*** Data excerpts ***

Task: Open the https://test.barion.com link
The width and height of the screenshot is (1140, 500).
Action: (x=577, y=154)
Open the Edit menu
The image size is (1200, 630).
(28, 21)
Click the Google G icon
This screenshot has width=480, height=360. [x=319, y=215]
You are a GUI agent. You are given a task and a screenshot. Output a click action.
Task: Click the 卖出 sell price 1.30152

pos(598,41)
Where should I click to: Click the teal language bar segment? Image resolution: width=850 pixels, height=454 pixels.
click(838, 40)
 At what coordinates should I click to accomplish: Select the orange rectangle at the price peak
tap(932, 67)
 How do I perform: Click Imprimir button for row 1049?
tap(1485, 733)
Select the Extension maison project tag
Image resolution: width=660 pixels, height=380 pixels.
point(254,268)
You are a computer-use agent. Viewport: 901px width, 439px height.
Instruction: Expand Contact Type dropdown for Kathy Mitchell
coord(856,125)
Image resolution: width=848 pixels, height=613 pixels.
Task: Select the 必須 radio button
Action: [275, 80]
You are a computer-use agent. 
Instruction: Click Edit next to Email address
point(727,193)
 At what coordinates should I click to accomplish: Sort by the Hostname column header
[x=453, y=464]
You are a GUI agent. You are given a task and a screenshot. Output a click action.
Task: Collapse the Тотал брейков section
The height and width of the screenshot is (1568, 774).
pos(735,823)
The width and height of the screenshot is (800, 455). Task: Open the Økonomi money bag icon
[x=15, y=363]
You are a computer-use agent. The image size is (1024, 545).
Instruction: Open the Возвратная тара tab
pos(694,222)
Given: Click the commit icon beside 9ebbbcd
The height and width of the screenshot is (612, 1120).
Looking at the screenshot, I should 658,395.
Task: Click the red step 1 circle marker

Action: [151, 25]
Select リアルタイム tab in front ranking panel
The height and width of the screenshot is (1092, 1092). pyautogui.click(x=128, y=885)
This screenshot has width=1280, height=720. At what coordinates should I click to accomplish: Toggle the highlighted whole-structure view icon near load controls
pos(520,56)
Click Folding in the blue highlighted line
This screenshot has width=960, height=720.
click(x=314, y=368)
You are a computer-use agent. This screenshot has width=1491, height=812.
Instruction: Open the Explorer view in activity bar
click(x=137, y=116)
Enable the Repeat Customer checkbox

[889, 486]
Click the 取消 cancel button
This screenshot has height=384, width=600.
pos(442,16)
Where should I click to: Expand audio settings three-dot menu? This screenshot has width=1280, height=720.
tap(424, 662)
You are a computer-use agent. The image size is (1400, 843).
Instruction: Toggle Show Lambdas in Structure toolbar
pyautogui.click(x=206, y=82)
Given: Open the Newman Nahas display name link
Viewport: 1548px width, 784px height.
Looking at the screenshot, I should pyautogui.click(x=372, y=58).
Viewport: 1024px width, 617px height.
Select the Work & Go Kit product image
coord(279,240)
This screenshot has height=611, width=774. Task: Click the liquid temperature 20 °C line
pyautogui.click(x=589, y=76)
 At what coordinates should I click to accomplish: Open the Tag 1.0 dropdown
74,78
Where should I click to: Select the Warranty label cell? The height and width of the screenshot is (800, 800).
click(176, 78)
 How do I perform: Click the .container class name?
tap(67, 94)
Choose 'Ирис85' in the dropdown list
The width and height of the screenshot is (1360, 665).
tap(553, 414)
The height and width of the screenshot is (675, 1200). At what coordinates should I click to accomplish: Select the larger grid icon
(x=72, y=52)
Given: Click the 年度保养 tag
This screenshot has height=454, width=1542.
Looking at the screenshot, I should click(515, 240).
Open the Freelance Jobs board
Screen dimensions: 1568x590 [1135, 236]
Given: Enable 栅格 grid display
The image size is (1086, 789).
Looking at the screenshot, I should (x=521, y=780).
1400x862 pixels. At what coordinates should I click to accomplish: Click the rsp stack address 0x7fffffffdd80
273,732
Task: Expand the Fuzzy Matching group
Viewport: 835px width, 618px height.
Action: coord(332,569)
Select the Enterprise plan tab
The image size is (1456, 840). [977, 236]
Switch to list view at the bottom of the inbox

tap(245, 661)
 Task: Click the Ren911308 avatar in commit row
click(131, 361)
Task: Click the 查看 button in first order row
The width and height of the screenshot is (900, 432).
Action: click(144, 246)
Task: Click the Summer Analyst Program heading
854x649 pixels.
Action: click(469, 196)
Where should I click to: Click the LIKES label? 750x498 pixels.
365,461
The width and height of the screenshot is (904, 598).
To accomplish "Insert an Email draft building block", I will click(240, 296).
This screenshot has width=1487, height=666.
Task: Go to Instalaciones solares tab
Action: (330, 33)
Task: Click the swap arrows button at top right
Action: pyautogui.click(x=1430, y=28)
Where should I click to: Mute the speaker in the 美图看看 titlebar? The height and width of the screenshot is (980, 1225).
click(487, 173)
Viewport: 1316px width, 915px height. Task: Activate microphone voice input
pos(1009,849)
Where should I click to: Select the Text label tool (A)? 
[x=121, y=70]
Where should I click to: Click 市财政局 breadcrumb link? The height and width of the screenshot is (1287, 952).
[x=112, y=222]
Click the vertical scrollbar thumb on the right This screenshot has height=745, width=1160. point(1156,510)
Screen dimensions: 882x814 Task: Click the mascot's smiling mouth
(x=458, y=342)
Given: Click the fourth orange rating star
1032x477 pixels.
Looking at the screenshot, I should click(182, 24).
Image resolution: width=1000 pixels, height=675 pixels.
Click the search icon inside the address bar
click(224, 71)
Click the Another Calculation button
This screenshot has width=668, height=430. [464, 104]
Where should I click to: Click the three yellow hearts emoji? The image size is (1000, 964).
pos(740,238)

***

• Instructions for the task:
What lines in the data above contain the word "display"? Show them all.

• Answer for this exercise:
Given: Open the Newman Nahas display name link
Given: Enable 栅格 grid display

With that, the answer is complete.